AmRest podał, że w Europie Środkowo-Wschodniej oraz Hiszpanii obserwować można było silne i stabilne trendy sprzedażowe. W II kwartale pierwszy raz dodatni wynik EBITDA, na poziomie ponad 2 mln zł, zanotowała dywizja „nowe rynki". W Rosji w tym czasie sprzedaż wzrosła o ponad 11 proc., mimo znacznego osłabienia rubla. Zarząd spółki podkreśla, że udało się to przede wszystkim dzięki dwucyfrowym trendom LFL (w walucie lokalnej), które utrzymują się w restauracjach AmRestu do teraz. - Dodatkowo rosnąca skala naszego biznesu na tym rynku oraz szereg inicjatyw oszczędnościowych pozwoliły nam ograniczyć koszty prowadzenia działalności i utrzymać zeszłoroczny poziom marży EBITDA – mówi Henry McGovern, przewodniczący rady nadzorczej AmRestu. Dodaje, że biorąc pod uwagę zaskakująco dobre wyniki osiągane w tym regionie zarząd AmRest zamierza zweryfikować strategię inwestycyjną w tym kraju.

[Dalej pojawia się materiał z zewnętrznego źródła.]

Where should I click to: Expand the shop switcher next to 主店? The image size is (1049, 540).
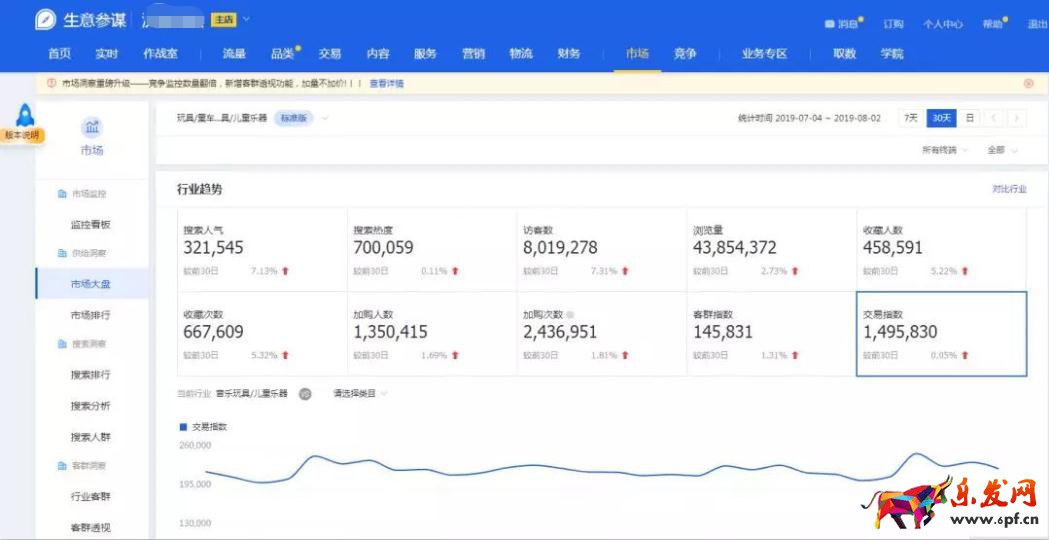pyautogui.click(x=247, y=20)
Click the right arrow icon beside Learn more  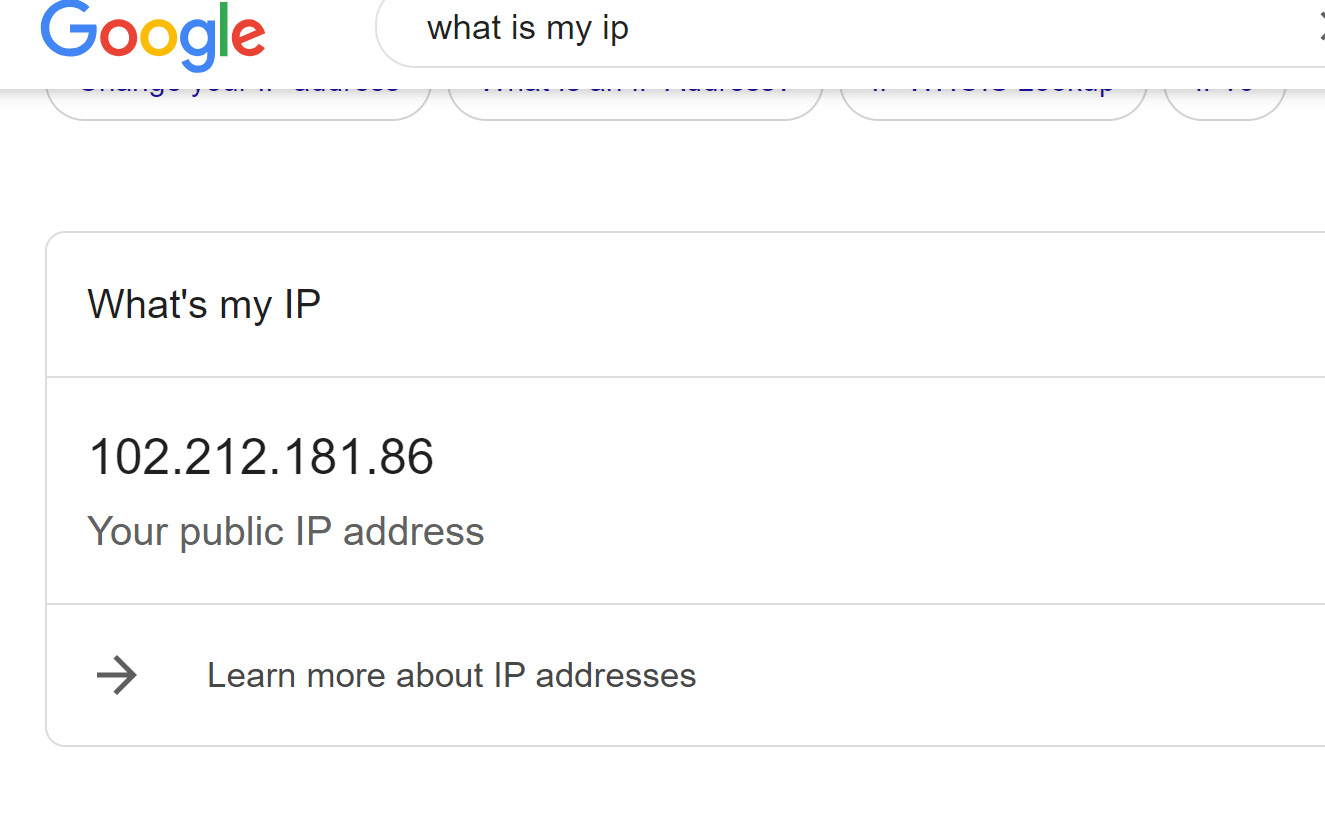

W pierwszej połowie 2015 r. AmRest otworzył 35 nowych restauracji i obecnie sieć grupy liczy 854 punkty. W piątek po południu akcje restauracyjnej spółki taniały o 2,1 proc. i kosztowały 173,5 zł. Trzeba mieć jednak na uwadze fakt, że spółka szacunkowe dane dotyczące I półrocza podała wcześniej, tak więc obecna wycena uwzględnia już najprawdopodobniej powyższe wyniki.